Question

What is the electronic configuration of \(\mathrm{O}^{2-}\) ion? (a) \(1 s^{2} 2 s^{2} 2 p^{6}\) (b) \(1 s^{2} 2 s^{2} 2 p^{4}\) (c) \(1 s^{2} 2 s^{2} 2 p^{5}\) (d) \(1 s^{2} 2 s^{2} 2 p^{3}\)

Short answer

The electronic configuration of O^{2-} ion is (a) 1s^2 2s^2 2p^6.

Step-by-step solution

Determine Number of Electrons

First, identify the number of electrons in an oxygen atom. Oxygen has an atomic number of 8, meaning it has 8 electrons as a neutral atom. The O^{2-} ion has gained 2 additional electrons, giving it a total of 10 electrons.

Apply the Aufbau Principle

Next, fill the electron orbitals in the order of increasing energy according to the Aufbau principle. The order is 1s, 2s, then 2p orbitals. Since there are 10 electrons to place, the 1s orbital will be filled with 2 electrons, the 2s orbital will also be filled with 2 electrons, and the remaining 6 electrons will fill the 2p orbitals, which can hold up to 6 electrons.

Write Electronic Configuration

The electronic configuration of the O^{2-} ion is then written considering the electrons in each filled orbital. The 1s orbital holds 2 electrons (1s^2), the 2s orbital holds 2 electrons (2s^2), and the 2p orbitals hold 6 electrons (2p^6).

Key concepts

Oxygen Ion

To understand the nature of an Oxygen ion, it's vital to recognize that ions are atoms that have lost or gained electrons to achieve a stable electronic configuration, often resembling the nearest noble gas. In the case of an oxygen ion with a 2- charge, denoted as \(\mathrm{O}^{2-}\), this means that the oxygen atom has gained two additional electrons.

Oxygen, in its neutral state, has 8 electrons. The addition of two electrons to achieve the \(\mathrm{O}^{2-}\) ion increases the electron count to 10. These extra electrons are added to the oxygen atom's outermost shell, resulting in a full valence shell, which is a desirable state for atoms as it contributes to chemical stability. This gives the ion a similar electron configuration to neon, the noble gas with 10 electrons.

Aufbau Principle

The Aufbau Principle, a fundamental concept in chemistry, provides a roadmap for determining the electronic configuration of an atom or ion. According to this principle, as we build up the electronic configuration, electrons will occupy orbitals in order of increasing energy.

The sequence usually begins with the 1s orbital, followed by the 2s, and then the 2p orbitals, provided they are available in the atom. Each orbital has a specific capacity: the 1s orbital can hold up to 2 electrons, and the 2s and 2p orbitals can each hold up to 2 and 6 electrons, respectively. It is worth noting that the p orbital can have three sublevels, designated as \(p_x\), \(p_y\), and \(p_z\), each capable of holding 2 electrons.

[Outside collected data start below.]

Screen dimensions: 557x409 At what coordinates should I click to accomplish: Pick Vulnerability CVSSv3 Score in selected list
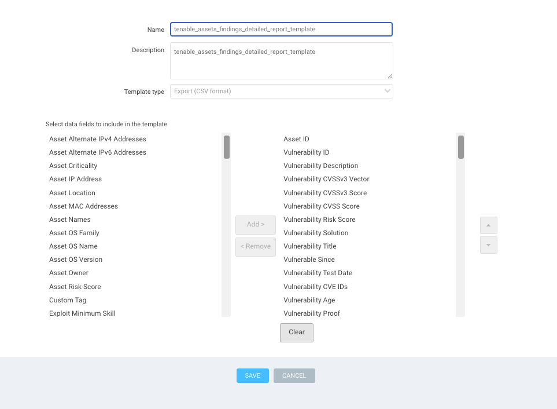click(325, 193)
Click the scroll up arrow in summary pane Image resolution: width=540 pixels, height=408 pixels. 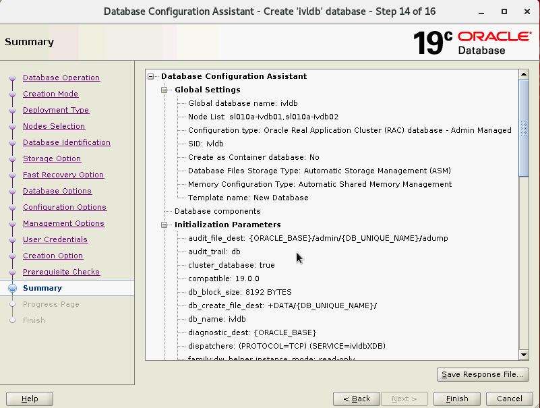coord(524,74)
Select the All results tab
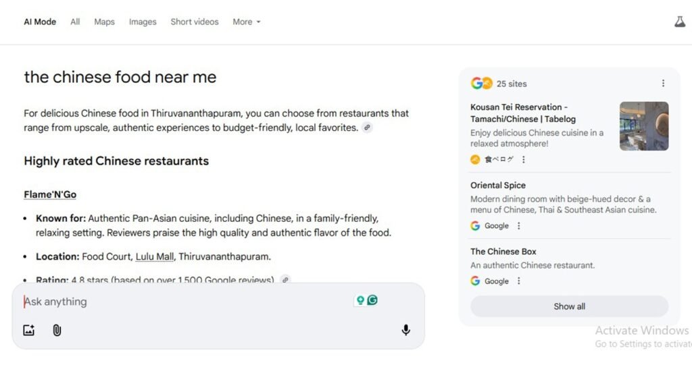The image size is (692, 365). point(75,22)
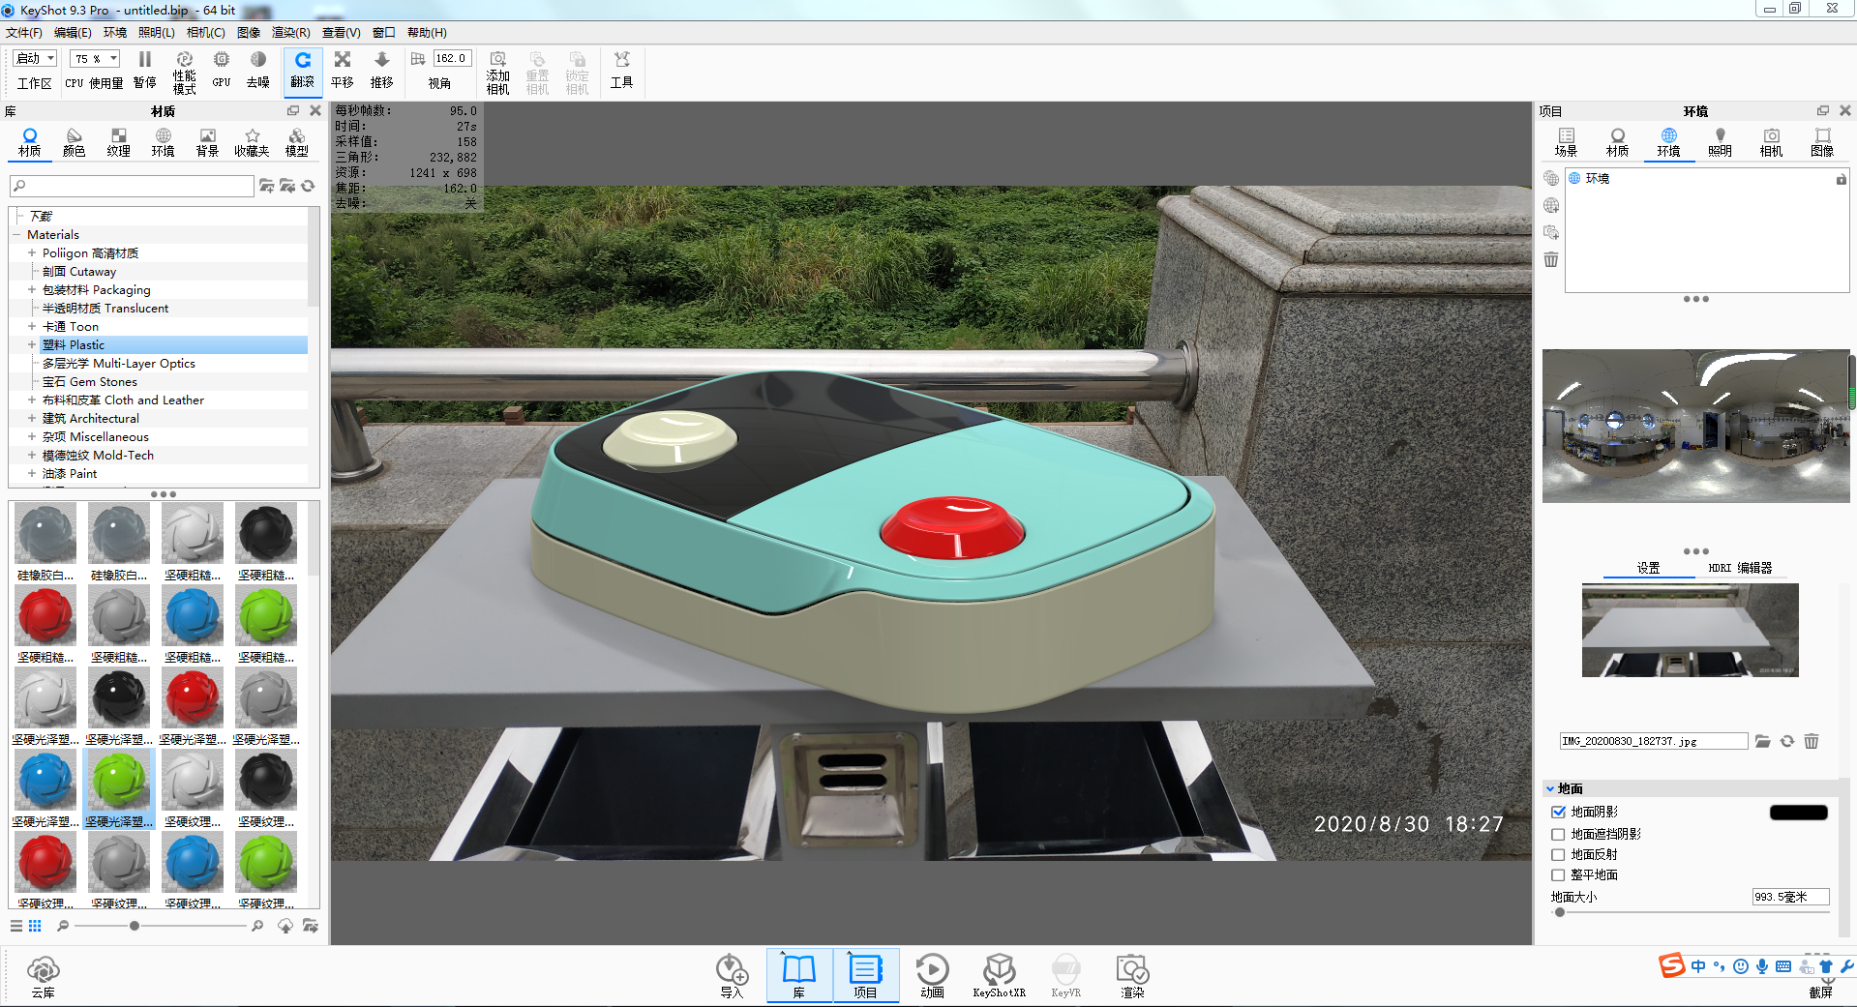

When using the Aufbau Principle to fill in the electrons for an oxygen ion, we systematically fill these orbitals in the mentioned order to reach the most stable arrangement.

Electron Orbitals

Electron orbitals are regions around an atom's nucleus where electrons are most likely to be found. These orbitals come in various shapes and sizes, such as spherical (s orbitals) and dumbbell-shaped (p orbitals). Each orbital has a set energy level and can occupy one or more sublevels.

The first energy level has only one s orbital (1s), the second level contains one s orbital (2s) and three p orbitals (2p), and so on for higher energy levels. Electrons in an atom will fill the available orbitals starting from the lowest energy level moving upwards. This organization of electrons helps determine an atom's chemical properties and reactivity. For the \(\mathrm{O}^{2-}\) ion, understanding how electrons fill the 1s, 2s, and 2p orbitals is crucial to depict its electronic configuration accurately.

Atomic Number

The Atomic number defines the identity of an element by indicating the number of protons found in the nucleus of an atom. Moreover, for a neutral atom, the atomic number also represents the number of electrons orbiting the nucleus because atoms are electrically neutral with equal numbers of positive protons and negative electrons.

Oxygen’s atomic number is 8, meaning it has 8 protons and, when neutral, also has 8 electrons. However, when we talk about ions, the number of electrons can be different from the atomic number. For instance, in the oxygen ion \(\mathrm{O}^{2-}\), the number of electrons is greater than the atomic number due to the ion’s negative charge which signifies excess electrons. Understanding the atomic number is thus essential when trying to determine the electronic configuration of an element, whether in its neutral state or ionized form.